今回開発されたRed cGullは、赤色蛍光タンパク質mAppleを二分割し、その間にcGMP分解酵素(phosphodiesterase 5α, PDE5α)のcGMP結合ドメインを挿入した構造をもつ、蛍光タンパク質センサーです。mAppleとPDE5αの間のリンカーアミノ酸配列を最適化することで、cGMPに対する蛍光応答を調節しました。
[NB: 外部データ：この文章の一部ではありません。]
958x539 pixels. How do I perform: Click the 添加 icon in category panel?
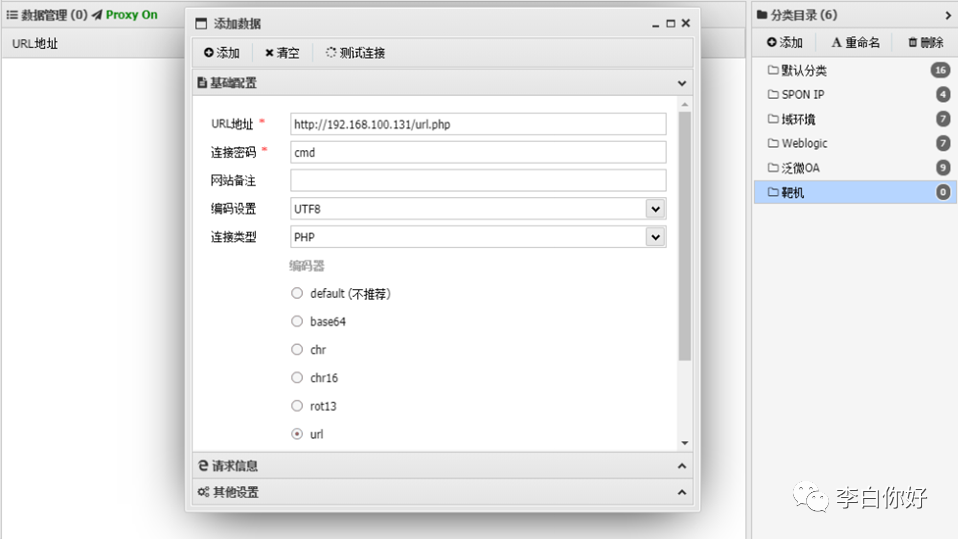(772, 42)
Red cGullはcGMPに応答して蛍光輝度が約6.7倍上昇します。

Red cGullをヒトやマウスのさまざまな臓器由来の細胞に発現させ、蛍光顕微鏡によるイメージングを行うことで、細胞内のcGMP動態をリアルタイムで可視化解析することに成功しました。また、Ca2+特異的な緑色蛍光色素や、青色光活性型タンパク質と同時に使用することで、2色イメージングや光遺伝学ツールとの併用が可能であることを示しました。

さらに、Red cGullをマウス小腸内分泌細胞株に発現させ、消化管ホルモン分泌時における細胞内cGMP動態について解析した結果、アミノ酸であるL-アルギニンが、一酸化窒素合成酵素を介して小腸内分泌細胞のcGMP産生を促すことを明らかにしました。